Hot lights soared and burst behind Macklin’s lids, like the optical memory of fireworks after one’s eyes have closed. Tentatively he opened them. At first he saw nothing and his heart turned over. Then the rough gray surface of a sheet of dull steel bloomed out of the darkness two inches in front of his face and he would have kissed it had he not known it would burn his lips. He ran a hand over his face and felt the uneven spots where the sparks had burned the skin.
There was enough left of his panic to make his voice quaver convincingly when he called out. “I can’t see! Ackler, I’m blind. Help me out of here.”
“Gladly.”
And then it came flashing at him between the pumping rods and around the leprous support posts and under the tentacles of galvanized pipe, a platinum head atop a slim body in flannel trousers and a checked coat stained dark on the left side and a huge blue muzzle in a tight right hand pointed at him. Seated on the ribbed floor, Macklin braced his shoulders against the boiler and brought the hand he had cocked behind his head forward in a long smooth stroke that ended in a snap.
He hated throwing knives. Three out of ten that were designed for the maneuver were balanced wrong, and the skin diver’s weapon, with its heavy handle and curved blade, was designed for anything but. It required compensation.
But the knife executed a credible somersault in the air and righted itself just as Ackler ran into it. Upon impact, the young killer’s finger clenched reflexively on the trigger. The muzzle flamed and a light exploded in Macklin’s skull
with darkness hard on its heels.
CHAPTER 32
He was an assassin for the king and he had to make his way back to the palace to report the success of his mission before his master affixed the royal seal to the surrender pact. But his return route lay across a field of the men he had slain and every step he gained he bought by hacking with his broadsword at the half-rotted limbs that rose from the putrefying earth to snatch at his boots and drag him down among them. He swung and swung, his blade slashing through loose gray flesh and sagging sinew until the edge was thick with gore and would no longer cut, and then he used it as a bludgeon to cave in the slick skulls with gaping mouths while the bent green fingers scrabbled and grasped and pulled and his knees gave and he felt himself sinking into the bubbling decay while the corpses moaned and clawed blindly at his arms and chest and face.…
He shot upright with a tongueless shout, slinging pain from the top of his head down his left side and around to his right hip and looked about, blinking. He was on a bed in a room with a low rounded ceiling paneled in wood like a barrel lying on its side, naked under a thin quilt that had slid down to his lap. An overhead lamp coaxed a rosy glow out of the varnished oak and he knew in the instant of awakening that he was still on the water. A blind drawn over a window across from the bed stirred with a rhythmic swaying motion. The boat was under power.
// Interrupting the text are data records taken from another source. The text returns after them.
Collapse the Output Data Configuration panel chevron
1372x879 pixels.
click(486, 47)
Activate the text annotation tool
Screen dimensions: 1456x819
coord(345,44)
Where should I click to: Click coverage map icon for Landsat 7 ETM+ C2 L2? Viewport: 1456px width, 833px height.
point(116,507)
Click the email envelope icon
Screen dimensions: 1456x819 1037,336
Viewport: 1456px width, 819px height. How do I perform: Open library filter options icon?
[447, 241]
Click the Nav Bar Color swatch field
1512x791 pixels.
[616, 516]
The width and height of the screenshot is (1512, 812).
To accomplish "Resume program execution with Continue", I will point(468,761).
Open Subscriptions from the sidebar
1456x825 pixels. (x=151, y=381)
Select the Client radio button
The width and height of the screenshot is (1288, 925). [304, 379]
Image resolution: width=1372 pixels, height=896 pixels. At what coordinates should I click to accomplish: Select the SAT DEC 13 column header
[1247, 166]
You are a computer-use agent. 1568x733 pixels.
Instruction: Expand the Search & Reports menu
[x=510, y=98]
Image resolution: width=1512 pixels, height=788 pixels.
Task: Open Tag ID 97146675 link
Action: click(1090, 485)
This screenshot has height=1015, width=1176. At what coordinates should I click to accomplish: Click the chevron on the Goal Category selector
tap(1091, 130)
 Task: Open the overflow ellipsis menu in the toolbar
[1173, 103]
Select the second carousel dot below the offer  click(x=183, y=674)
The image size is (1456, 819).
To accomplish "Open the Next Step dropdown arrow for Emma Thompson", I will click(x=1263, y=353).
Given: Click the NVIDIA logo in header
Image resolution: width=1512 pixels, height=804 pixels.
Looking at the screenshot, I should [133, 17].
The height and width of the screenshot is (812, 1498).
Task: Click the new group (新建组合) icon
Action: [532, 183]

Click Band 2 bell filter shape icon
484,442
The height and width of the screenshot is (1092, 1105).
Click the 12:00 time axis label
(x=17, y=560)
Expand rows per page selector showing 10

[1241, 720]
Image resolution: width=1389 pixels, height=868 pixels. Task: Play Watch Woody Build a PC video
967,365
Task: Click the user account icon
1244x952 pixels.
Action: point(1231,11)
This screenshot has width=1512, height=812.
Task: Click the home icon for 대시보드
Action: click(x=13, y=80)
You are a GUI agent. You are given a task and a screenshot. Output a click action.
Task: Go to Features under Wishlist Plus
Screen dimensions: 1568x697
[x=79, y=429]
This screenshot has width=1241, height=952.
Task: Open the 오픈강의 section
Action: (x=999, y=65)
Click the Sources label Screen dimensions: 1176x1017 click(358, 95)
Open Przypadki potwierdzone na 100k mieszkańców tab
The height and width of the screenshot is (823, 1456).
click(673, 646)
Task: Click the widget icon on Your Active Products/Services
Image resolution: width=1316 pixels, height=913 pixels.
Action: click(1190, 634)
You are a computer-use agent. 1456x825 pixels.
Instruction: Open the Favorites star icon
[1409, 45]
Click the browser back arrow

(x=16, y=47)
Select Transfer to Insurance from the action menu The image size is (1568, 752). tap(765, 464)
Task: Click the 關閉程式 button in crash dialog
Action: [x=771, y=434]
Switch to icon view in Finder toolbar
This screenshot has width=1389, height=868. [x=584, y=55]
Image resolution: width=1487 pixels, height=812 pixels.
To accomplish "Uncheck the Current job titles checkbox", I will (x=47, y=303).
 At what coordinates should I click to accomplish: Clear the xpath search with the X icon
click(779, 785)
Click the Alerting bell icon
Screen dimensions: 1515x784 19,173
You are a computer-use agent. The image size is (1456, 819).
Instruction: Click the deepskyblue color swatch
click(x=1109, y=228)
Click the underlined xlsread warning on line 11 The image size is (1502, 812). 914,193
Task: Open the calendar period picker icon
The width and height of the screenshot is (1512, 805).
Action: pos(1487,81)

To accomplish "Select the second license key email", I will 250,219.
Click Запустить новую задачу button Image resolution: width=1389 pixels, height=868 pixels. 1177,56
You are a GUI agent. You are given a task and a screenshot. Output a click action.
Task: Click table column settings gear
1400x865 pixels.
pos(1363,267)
He was drenched with sweat, whether from his nightmare or from all the activity in the humid heat of the engine room, he didn’t know. Thought of the engine room brought a hand to his forehead, where his fingers traced the outline of a square cloth patch stuck with adhesive above his left eye. He remembered the muzzle flash then, the last thing he had seen before the dream.
He peeled down the quilt and looked at another bandage on his right hip. His leg had been scrubbed of blood and when he moved it he felt an agreeable pull. He was examining further when a young man in a crew uniform entered through a door at the rear of the cabin, gaped at him, then turned around and ducked back out. “He’s awake! Mr. Delano! Captain!”